I started my career in finance and got into technology after getting my MBA at Harvard. Afterwards, I joined Pocket Gems where I served as VP of Product and managed an organization of more than 60 people that generated $80 million in annual revenue.

At Pocket Gems, I realized how difficult it is for products to be discovered. Without a physical storefront, there are hundreds of thousands of e-commerce brands that must build growth strategies that align with the channels that have become most important to consumers, namely social media and mobile. When we started the company in 2014, up-and-coming brands like Stitch Fix and Birchbox were getting much of their traction through Influencer Marketing. Our founding team made a bet that this would become a core competency of every business going forward.

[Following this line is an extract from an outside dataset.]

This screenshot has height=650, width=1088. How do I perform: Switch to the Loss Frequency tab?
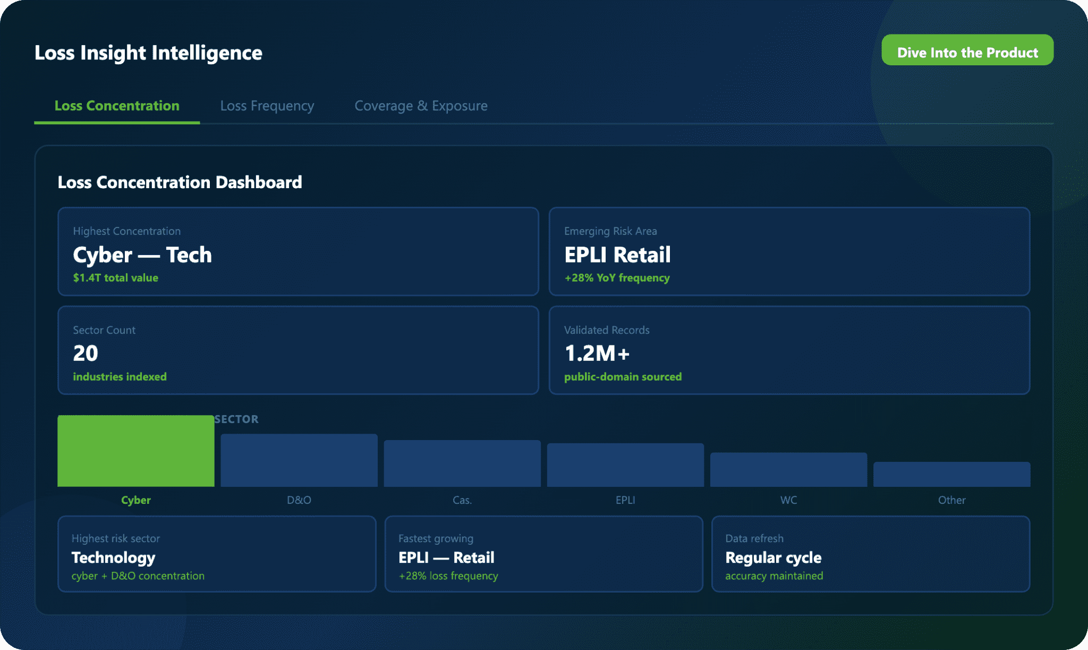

Today, Influencer Marketing is in the middle of a massive evolution. Back when we started, brands looked to only a handful of mega-influencers with millions of followers to drive a single campaign. But successful brands today are beginning to understand that the biggest value of an influencer program comes from the creative content and storytelling that their community creates. As brands realize the power of influencer-generated content (IGC), we’re starting to see IGC become mainstream in advertising, on websites and even in retailers and Amazon stores.

At AspireIQ, we help brands build communities of influencers and creators to power the branded content needed for all of today’s digital and social media channels.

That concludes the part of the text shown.